What does this mean for cybersecurity teams?

Cybersecurity teams need to be aware of the data that new employees bring with them. Typically, there’s no malice behind the new employee’s actions. It’s simply a desire to keep hold of data that could benefit them in their new role. Perhaps a list of potential sales contacts, or, simply, some examples of their work they’d like to keep for reference. However, legal precedents have now been set, with lawsuits claiming commercial benefits have been gained from the data.


The portability of data (e.g., through removable media or personal file-sharing accounts) makes it easy for new employees to bring data with them and download it to their laptops. Review existing security tools and deploy controls to restrict the ingress of data on new-starter endpoints (e.g., restricting the use of removable media or access to common file-sharing services). Perform routine scans on employee endpoints using content aware discovery to identify potentially sensitive data-at-rest (e.g., financial data, PII, IP, source code).

4. macOS surpasses 25% enterprise market share

The share of macOS in the enterprise has grown rapidly over the past few years, and will continue to do so in 2024 In fact, IDC forecasts 20% growth for the period 2023-2024. This shift was accelerated by Apple’s move to its own silicon M-series chips, which has delivered improved performance and security.
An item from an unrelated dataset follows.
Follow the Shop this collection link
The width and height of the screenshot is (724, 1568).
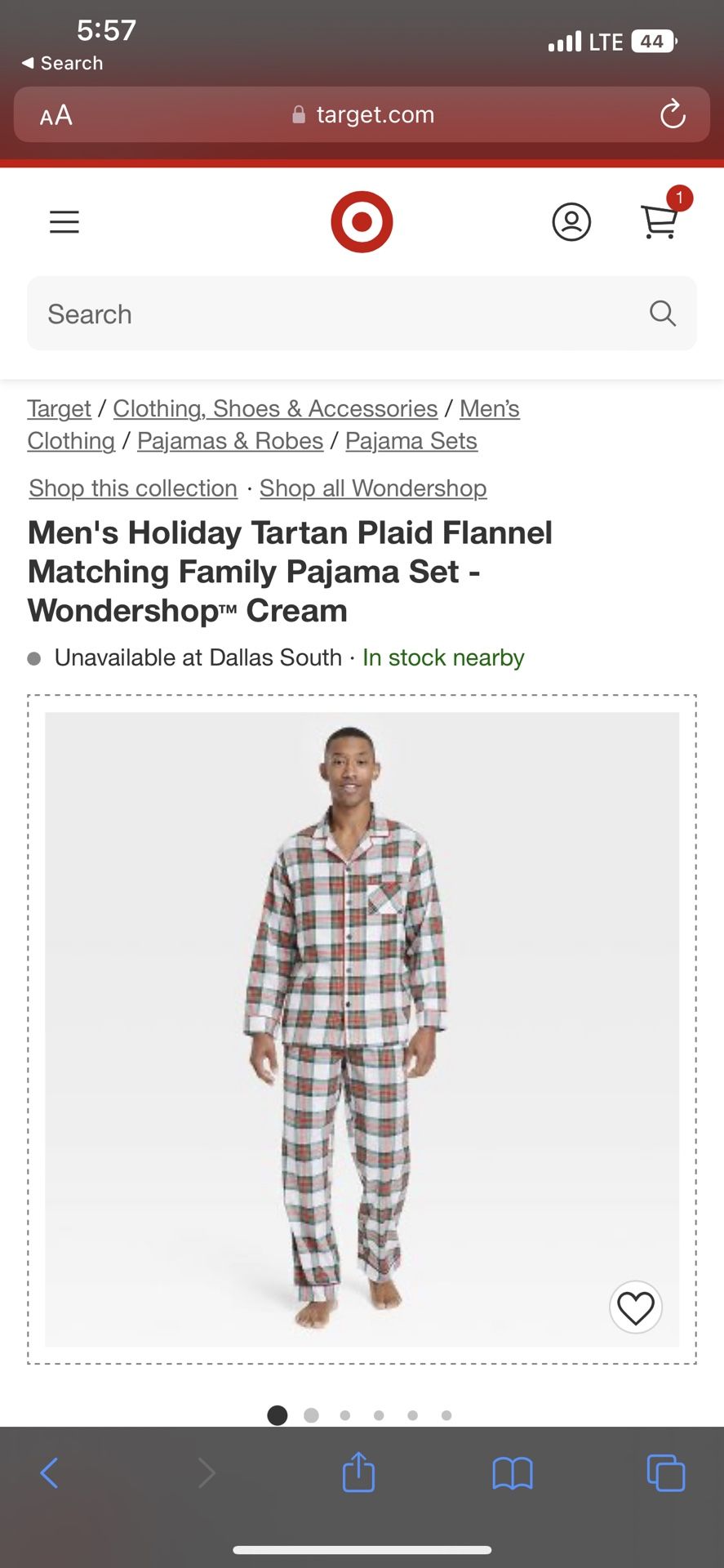tap(133, 488)
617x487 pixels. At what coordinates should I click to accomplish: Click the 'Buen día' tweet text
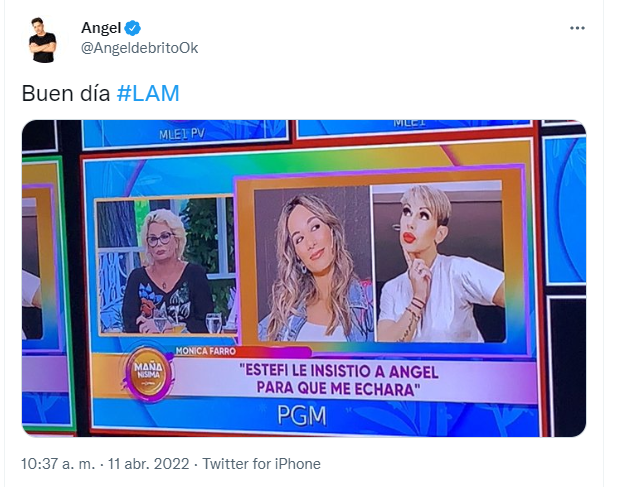(x=66, y=94)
In fact, a year-long trial by Cisco across its own workforce in 2023 revealed that Macs were less vulnerable to cyber threats and required less IT-admin support, making them less expensive over time.

What does this mean for cybersecurity teams?

macOS is no longer an afterthought for enterprise IT teams. Unfortunately, many of the large platform cybersecurity solutions used by enterprises were originally designed for Windows devices and ported to macOS. This can leave gaps in protection, with poor feature parity between policies built for Windows and those for macOS.


Organizations must look to invest in solutions built from the ground up for the operating systems they need to protect. This improves feature-parity between policies, ensures OS-specific applications are protected, and that new OS releases are supported on day one.

5. Sensitive data at greater risk as companies figure out the hybrid work model

Many companies announced return-to-work mandates in 2023, choosing to adopt a more flexible, hybrid model with time shared between office and remote locations. So, while the levels of remote work certainly aren’t at the heights seen during the COVID-19 pandemic, the challenges of safeguarding sensitive data will remain.

What does this mean for cybersecurity teams?

One challenging byproduct of the remote work boom of 2020 is that sensitive data has never been more accessible or distributed. A more mobile workforce and an explosion in productivity and collaboration software mean greater opportunities for sensitive data to be shared beyond organizational controls.


In a hybrid work model, with employees jumping between locations, networks, connectivity states, and apps, the endpoint is the only true constant. Organizations should assess their existing security strategy to audit its effectiveness in applying DLP capabilities at the endpoint level. Gaps (e.g., the ability to stop data from being exfiltrated while an endpoint is offline or to identify and block unstructured data being shared through messaging apps) should be filled with endpoint-specific solutions.